Kind of, but we don't see the speed of light varying with direction, instead we see redshift and blueshift varying with direction. See the CMBR dipole anisotropy on Wikipedia: "From the CMB data it is seen that our local group of galaxies (the galactic cluster that includes the Solar System's Milky Way Galaxy) appears to be moving at 627±22 km/s relative to the reference frame of the CMB". You can gauge your motion through the universe from this. It isn't technically an absolute frame, but the universe is as absolute as it gets.

If a photon is sent in the direction we are going and one at the opposite, one of them should appear to go slower then the other because of our current speed

That isn't what happens. Again it's because of the wave nature of matter. It's like you can't detect any change in the speed of sound if you're made out of sound.

All this assuming c is constant and I still don't know why we believe in that.
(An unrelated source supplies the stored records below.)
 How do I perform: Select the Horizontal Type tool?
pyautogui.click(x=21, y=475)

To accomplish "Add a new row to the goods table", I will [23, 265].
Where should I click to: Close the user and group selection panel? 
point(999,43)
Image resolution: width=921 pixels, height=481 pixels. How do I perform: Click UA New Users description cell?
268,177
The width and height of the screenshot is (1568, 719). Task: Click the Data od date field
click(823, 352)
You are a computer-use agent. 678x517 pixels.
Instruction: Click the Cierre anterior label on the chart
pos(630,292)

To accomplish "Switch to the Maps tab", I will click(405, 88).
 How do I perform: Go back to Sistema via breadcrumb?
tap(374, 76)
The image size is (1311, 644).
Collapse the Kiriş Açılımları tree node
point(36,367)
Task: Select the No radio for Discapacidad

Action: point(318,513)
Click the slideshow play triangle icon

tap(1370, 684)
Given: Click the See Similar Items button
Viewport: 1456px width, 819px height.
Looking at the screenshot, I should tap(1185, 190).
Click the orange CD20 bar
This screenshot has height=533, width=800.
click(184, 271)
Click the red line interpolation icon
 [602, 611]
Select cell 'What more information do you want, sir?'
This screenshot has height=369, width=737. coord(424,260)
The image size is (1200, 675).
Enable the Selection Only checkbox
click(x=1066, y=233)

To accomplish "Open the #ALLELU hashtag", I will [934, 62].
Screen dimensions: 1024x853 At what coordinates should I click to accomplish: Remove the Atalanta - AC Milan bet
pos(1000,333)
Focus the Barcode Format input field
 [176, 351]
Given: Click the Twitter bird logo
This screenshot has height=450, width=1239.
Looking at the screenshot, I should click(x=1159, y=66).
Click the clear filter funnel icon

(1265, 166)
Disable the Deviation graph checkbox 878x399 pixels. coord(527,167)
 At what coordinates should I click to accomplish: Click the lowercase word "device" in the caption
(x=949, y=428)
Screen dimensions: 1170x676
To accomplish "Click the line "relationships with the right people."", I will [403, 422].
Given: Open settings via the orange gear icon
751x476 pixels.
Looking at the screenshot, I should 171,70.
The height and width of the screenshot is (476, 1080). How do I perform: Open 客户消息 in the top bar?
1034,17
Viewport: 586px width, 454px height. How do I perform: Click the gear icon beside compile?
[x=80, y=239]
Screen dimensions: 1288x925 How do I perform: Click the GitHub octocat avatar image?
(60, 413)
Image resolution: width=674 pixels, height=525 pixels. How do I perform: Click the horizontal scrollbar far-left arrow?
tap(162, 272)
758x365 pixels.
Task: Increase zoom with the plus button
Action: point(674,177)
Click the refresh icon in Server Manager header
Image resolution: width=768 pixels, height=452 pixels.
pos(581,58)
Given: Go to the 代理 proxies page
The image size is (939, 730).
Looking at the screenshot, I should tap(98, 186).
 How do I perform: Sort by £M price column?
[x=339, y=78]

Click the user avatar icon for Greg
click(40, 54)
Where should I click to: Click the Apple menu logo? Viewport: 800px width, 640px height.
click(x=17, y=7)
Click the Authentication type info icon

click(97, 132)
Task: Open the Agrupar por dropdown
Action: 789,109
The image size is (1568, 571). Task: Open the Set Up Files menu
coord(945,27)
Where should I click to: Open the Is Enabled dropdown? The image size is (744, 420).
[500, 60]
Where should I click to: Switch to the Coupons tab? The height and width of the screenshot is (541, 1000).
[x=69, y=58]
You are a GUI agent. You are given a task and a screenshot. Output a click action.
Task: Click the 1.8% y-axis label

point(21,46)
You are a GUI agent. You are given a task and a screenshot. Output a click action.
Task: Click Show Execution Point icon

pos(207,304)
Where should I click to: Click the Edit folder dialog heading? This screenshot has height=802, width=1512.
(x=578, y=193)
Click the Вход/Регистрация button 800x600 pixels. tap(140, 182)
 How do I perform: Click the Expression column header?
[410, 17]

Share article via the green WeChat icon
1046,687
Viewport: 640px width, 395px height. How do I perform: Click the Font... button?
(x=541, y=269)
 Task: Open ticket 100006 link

It isn't constant. Einstein said it repeatedly, and the evidence makes it clear: optical clocks go slower when they're lower. Not because time goes slower, but because light goes slower. Unfortunately people tend to be taught that the speed of light is absolutely constant, and they never seem to do their own research. See this Baez/PhysicsFAQ article for more:

Einstein talked about the speed of light changing in his new theory. In the English translation of his 1920 book "Relativity: the special and general theory" he wrote: "according to the general theory of relativity, the law of the constancy of the velocity [Einstein clearly means speed here, since velocity (a vector) is not in keeping with the rest of his sentence] of light in vacuo, which constitutes one of the two fundamental assumptions in the special theory of relativity [...] cannot claim any unlimited validity. A curvature of rays of light can only take place when the velocity [speed] of propagation of light varies with position." This difference in speeds is precisely that referred to above by ceiling and floor observers.